*** DATA PROVIDED ***

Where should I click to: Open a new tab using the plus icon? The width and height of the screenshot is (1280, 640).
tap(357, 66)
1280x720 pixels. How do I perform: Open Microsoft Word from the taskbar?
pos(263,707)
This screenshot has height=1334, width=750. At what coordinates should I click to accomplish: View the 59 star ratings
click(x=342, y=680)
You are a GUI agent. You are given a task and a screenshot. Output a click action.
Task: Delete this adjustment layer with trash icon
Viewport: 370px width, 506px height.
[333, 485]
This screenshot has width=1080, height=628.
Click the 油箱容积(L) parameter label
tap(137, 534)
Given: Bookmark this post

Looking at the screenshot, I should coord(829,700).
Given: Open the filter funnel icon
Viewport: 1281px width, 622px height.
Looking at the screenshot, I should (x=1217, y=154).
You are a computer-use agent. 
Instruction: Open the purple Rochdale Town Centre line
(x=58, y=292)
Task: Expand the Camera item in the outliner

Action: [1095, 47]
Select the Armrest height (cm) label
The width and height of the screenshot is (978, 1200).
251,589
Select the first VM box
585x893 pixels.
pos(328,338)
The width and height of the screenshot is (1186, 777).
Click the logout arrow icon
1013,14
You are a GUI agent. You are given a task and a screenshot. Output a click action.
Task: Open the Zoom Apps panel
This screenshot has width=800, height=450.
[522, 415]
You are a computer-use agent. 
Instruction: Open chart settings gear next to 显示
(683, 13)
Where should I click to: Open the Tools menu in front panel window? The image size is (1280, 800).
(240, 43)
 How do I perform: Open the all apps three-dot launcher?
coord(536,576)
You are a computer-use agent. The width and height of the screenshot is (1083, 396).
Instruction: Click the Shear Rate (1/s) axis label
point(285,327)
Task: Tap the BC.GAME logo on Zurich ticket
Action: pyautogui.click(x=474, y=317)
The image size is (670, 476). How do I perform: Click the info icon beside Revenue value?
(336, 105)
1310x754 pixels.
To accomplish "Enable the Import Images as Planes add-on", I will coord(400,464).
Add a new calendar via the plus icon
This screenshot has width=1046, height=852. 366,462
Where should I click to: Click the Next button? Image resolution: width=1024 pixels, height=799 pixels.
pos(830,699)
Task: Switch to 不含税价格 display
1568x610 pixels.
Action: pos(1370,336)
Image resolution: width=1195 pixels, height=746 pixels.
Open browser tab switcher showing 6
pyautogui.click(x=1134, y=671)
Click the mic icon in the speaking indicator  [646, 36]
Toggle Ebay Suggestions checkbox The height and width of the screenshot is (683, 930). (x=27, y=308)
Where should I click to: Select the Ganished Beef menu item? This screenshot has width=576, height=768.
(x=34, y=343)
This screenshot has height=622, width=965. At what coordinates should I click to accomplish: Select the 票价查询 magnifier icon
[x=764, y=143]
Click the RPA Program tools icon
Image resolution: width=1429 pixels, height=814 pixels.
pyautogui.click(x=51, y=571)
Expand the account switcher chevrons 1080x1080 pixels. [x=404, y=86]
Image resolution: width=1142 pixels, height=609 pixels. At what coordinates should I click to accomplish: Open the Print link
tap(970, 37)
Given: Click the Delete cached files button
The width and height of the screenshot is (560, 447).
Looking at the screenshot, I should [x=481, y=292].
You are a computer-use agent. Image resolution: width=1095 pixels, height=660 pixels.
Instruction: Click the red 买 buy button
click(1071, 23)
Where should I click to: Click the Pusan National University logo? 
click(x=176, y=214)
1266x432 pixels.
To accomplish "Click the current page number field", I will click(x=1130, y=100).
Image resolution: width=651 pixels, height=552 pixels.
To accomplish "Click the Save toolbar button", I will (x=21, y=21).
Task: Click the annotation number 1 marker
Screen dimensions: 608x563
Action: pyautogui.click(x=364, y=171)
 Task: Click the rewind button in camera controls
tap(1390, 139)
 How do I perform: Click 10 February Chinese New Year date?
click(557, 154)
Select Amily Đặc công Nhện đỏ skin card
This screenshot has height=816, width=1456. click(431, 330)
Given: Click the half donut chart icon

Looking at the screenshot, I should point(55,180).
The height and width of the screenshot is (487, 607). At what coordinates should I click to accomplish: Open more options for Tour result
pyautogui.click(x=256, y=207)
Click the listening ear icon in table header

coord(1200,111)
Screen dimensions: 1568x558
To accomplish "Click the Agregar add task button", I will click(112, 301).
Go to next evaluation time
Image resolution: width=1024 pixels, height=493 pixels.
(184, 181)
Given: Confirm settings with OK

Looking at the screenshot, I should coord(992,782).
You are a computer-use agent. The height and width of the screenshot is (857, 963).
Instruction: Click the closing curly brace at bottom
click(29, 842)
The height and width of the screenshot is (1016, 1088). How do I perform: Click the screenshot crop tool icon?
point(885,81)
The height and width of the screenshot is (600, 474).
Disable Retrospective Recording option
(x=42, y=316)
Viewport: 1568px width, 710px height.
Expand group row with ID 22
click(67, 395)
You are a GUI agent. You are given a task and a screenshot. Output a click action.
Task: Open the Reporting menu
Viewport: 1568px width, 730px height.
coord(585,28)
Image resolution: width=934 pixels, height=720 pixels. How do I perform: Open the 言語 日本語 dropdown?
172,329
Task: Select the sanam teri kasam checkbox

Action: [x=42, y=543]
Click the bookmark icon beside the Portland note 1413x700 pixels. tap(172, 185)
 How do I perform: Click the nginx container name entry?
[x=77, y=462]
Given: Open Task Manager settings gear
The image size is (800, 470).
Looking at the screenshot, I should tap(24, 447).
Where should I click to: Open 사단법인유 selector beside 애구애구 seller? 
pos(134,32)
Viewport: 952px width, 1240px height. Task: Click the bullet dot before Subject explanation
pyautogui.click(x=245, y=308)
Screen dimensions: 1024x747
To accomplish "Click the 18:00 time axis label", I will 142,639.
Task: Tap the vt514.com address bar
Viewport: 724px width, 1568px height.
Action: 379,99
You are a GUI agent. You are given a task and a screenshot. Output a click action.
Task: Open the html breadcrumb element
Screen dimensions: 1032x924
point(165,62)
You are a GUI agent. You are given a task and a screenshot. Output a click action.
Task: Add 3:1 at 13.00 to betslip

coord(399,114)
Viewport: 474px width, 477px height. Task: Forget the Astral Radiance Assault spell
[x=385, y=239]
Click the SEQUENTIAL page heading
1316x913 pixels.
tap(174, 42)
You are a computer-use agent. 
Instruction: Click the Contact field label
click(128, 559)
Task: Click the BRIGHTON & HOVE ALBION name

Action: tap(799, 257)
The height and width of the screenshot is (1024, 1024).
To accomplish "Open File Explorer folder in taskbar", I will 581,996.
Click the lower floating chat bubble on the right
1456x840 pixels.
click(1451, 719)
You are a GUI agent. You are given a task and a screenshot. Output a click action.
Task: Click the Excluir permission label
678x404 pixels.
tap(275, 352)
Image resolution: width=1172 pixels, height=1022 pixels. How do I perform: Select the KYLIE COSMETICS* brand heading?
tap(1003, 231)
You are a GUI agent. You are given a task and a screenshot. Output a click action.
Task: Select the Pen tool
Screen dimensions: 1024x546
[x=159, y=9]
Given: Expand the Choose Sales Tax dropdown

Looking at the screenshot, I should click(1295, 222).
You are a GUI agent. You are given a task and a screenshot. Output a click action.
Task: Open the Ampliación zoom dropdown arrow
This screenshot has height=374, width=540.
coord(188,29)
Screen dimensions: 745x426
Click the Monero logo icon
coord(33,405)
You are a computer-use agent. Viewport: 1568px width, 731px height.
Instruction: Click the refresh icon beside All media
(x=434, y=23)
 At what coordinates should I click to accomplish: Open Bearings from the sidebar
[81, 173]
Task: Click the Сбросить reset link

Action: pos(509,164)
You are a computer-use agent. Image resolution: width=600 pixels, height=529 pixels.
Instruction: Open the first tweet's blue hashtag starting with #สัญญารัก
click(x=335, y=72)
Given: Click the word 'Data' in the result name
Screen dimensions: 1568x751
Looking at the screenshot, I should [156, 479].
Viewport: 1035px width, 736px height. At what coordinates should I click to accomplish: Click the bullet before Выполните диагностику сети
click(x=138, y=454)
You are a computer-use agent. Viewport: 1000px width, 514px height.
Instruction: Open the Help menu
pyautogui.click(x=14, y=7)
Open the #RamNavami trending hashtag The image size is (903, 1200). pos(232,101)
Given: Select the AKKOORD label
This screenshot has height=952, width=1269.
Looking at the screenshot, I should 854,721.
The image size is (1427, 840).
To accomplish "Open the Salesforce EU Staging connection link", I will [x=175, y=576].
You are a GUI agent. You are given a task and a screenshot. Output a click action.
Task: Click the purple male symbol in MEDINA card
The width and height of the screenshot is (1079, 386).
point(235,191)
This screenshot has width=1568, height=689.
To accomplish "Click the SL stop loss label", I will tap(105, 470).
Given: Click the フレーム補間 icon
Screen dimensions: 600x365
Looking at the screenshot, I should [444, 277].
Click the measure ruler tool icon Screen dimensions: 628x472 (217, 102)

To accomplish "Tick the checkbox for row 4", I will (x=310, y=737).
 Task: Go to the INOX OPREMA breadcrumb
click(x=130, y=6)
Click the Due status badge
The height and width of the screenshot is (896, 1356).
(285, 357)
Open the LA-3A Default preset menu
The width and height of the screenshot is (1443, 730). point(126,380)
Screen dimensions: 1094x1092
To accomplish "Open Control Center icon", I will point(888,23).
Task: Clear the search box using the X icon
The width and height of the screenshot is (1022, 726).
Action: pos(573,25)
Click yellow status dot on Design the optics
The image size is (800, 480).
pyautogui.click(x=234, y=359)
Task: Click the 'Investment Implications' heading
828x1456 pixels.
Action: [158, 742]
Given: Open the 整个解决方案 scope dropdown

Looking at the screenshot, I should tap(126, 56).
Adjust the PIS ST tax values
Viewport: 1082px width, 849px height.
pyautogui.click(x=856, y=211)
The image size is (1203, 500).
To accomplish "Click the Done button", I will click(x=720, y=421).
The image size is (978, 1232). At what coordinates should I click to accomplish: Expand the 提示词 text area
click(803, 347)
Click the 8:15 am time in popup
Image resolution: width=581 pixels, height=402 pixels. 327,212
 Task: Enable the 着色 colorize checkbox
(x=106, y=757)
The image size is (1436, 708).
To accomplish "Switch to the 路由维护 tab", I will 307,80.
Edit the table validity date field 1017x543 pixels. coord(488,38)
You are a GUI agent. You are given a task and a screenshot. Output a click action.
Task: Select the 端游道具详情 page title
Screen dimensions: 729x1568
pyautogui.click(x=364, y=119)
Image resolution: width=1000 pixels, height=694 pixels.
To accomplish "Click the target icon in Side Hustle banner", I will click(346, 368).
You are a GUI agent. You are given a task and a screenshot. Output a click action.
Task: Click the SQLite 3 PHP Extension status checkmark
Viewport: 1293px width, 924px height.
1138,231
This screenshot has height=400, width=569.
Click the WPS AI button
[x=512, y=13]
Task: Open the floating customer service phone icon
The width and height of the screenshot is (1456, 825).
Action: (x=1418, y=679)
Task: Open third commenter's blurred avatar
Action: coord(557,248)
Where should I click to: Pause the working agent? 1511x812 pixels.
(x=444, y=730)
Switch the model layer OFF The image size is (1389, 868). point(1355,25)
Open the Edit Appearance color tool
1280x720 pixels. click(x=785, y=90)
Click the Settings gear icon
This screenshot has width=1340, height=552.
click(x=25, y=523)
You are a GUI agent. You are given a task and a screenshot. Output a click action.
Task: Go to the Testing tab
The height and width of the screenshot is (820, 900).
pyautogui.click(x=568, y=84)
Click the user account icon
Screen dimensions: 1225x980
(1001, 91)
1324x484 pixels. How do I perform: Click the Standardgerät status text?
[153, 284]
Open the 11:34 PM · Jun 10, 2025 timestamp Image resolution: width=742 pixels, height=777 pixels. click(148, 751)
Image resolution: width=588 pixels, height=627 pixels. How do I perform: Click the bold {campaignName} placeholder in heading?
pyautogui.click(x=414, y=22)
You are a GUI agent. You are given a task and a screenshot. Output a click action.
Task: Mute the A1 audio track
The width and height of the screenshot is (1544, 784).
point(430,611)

*** End of DATA PROVIDED ***

Reproduce exactly, and only, the lines from the start of the entries through the one that contains "Given: Open the filter funnel icon".

■ **RESPONSE TO THIS TASK**:
Where should I click to: Open a new tab using the plus icon? The width and height of the screenshot is (1280, 640).
tap(357, 66)
1280x720 pixels. How do I perform: Open Microsoft Word from the taskbar?
pos(263,707)
This screenshot has height=1334, width=750. At what coordinates should I click to accomplish: View the 59 star ratings
click(x=342, y=680)
You are a GUI agent. You are given a task and a screenshot. Output a click action.
Task: Delete this adjustment layer with trash icon
Viewport: 370px width, 506px height.
[333, 485]
This screenshot has width=1080, height=628.
Click the 油箱容积(L) parameter label
tap(137, 534)
Given: Bookmark this post

Looking at the screenshot, I should coord(829,700).
Given: Open the filter funnel icon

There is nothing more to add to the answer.